== Extract provided

Today I got in a good walk, but had to cut it a little short to avoid being drenched in rain. It was this close…
Sunday, August 31, 2014
This week in exercise, I’m a little disappointed, but not kicking myself too hard. My goal was to exercise five days. I did four. I’ll not make excuses, but I will re-evaluate. For starters I’ll be going back to work next week. It’s pretty active all day. I’m thinking the goal will be to get in one day other than work (Monday). I’ll think about it more tonight. I may go for Wednesday as well.
Wednesday, August 27, 2014
I went for that walk. I went the full distance. The muscles and joints are a bit rusty. I guess I’ll have to oil up the gears and use them more. The aches here and there feel like a badge of pride. It’s only been three days in a row, but that’s three days more than I’ve had in a long time and it feels good. I forgot how good exercise can feel. I should do this more often, like tomorrow. [Week's Goal: 3 of 5]
Life was crazy this spring. I had to resign from my job to help family and keep my sanity through all of it. I know that resigning didn’t mean I failed. It meant I had to shift priorities for a short while. Life has settled down some. It’s time to get back out there.
My former employers have asked me to come back to work. We still have things to discuss & agree upon. Even if this job doesn’t happen, they’ve sure made me feel appreciated.

====
== Data entries

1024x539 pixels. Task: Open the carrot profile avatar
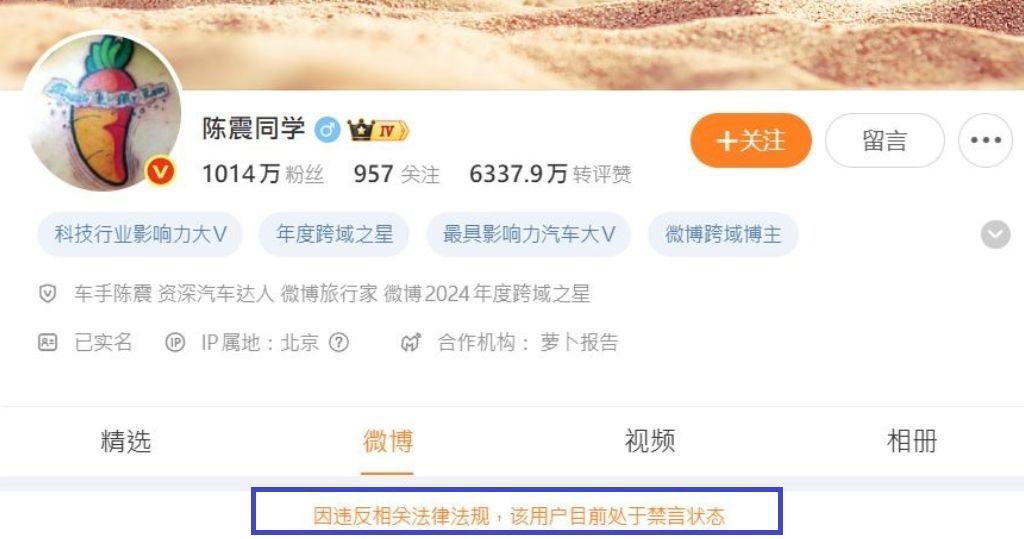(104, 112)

====
== Data entries

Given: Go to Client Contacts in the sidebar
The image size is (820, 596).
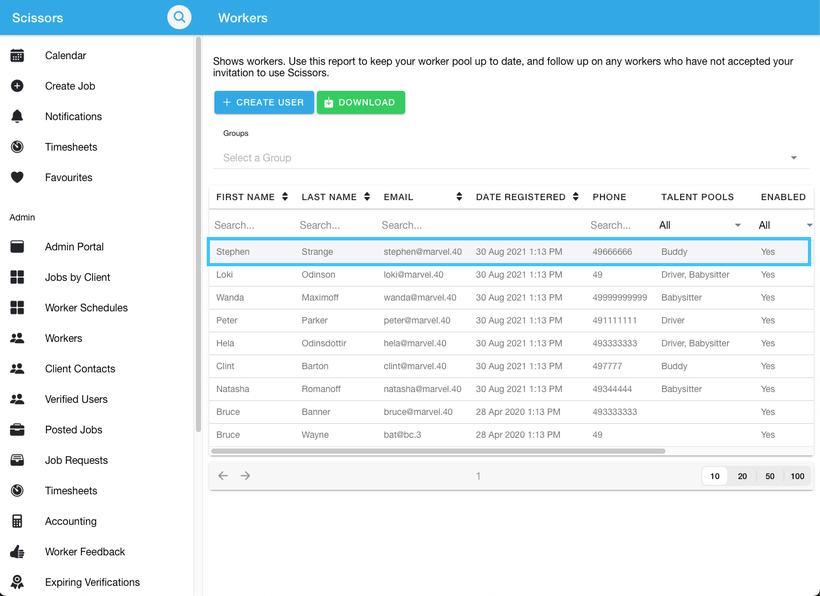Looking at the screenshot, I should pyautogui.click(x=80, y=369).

====

## What to produce
Reproduce word for word the part of the exercise blog posts running from "Wednesday, August 27, 2014" down to "me feel appreciated.".

## Solution to this problem
Wednesday, August 27, 2014
I went for that walk. I went the full distance. The muscles and joints are a bit rusty. I guess I’ll have to oil up the gears and use them more. The aches here and there feel like a badge of pride. It’s only been three days in a row, but that’s three days more than I’ve had in a long time and it feels good. I forgot how good exercise can feel. I should do this more often, like tomorrow. [Week's Goal: 3 of 5]
Life was crazy this spring. I had to resign from my job to help family and keep my sanity through all of it. I know that resigning didn’t mean I failed. It meant I had to shift priorities for a short while. Life has settled down some. It’s time to get back out there.
My former employers have asked me to come back to work. We still have things to discuss & agree upon. Even if this job doesn’t happen, they’ve sure made me feel appreciated.